While the British fast fashion retailer provides new opportunities for the high street chain, the deal will see all Debenhams stores close, making thousands of workers redundant

Beleaguered British department store chain Debenhams finally has a new owner, but the 242-year-old business is not expected to operate in the same manner as it has for the last two centuries.

Britain’s fast fashion retailer Boohoo, founded by Mahmud Kamani and Carol Kane, saw off competition from the US’ Authentic Brands and Mike Ashley’s Frasers Group to acquire the global rights for the high street staple.

The deal, which set the beauty e-tailer back £55m, will allow Debenhams to keep its name and operations across e-commerce, but its 100 plus stores, the heart of the department store chain, will be permanently shuttered, offering another blow to Britain’s failing high street and resulting in significant job losses for its 12,000 workers.

Debenhams already announced the loss of more than 300 jobs earlier this month due to the closure of six outlets, including its Oxford Street store.

Geoff Rowley, Joint Administrator and Partner, FRP Advisory, said it was regrettable that the sale would not secure all jobs for its workers.

“We are pleased to have secured the future for this great brand, and to have created an opportunity for a new Debenhams-branded business to emerge in a different shape beyond the pandemic,” he said.

“I expect that the agreement with Boohoo may provide some job opportunities but we regret that this outcome does not safeguard the jobs of Debenhams’ employees beyond the winding down period.

“We are very grateful that they have worked tirelessly through this very challenging period and will continue to support the closing down sale.

“I’d also like to thank the management team, who have worked very hard throughout to protect the business and support us in delivering the best outcome for stakeholders.”

The liquidation process of Debenhams will continue in store once non-essential retail can reopen after the Covid-19 lockdown; once complete, the website will be mobilised and operated by Boohoo.

Debenhams was one of the first retailers to be engulfed by the coronavirus pandemic and entered ‘light touch’ administration shortly after the first UK-wide lockdown was announced in April last year.

Following its downhill spiral as the outbreak of Covid-19 lengthened store closures, Debenhams confirmed it was up for sale in the summer and has been waiting on the shelf for a buyer ever since.

The collapse of Sir Philip Green’s Arcadia group in November disrupted a potential takeover from Peter Cowgill’s JD Sports.


'Bittersweet sale'

Analysis:
By Becky Bargh
Senior News and Social Media Reporter


The decision for Boohoo to buyout Debenhams is bittersweet.

Stakeholders can breathe a sigh of relief that its operations will not be terminated for good, and that the jobs of some 12,000 employees will be saved, but the loss of stores is yet another blow for the high street as buying online becomes customary.

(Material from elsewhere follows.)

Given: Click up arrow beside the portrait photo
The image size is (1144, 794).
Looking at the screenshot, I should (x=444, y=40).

Year-on-year footfall across retail fell by more than 40% in 2020, with high street shops being the worst hit, according to the British Retail Consortium, with a reduction of 50% in in-store shopping.

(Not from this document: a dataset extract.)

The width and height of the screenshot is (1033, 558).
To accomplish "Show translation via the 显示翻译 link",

This in turn could have a knock on effect for beauty brands seeking new consumers as research by e-commerce platform Nosto found more than 60% of shoppers were unlikely to buy products from new brands online.

However, a survey by Cosmetics Business found 65% of customers had been turning to social media to purchase cosmetics.

Respondents also said they would be more likely to visit a brand’s social media platforms before its online store with 65% more confident in reviews on social sites than brand’s websites.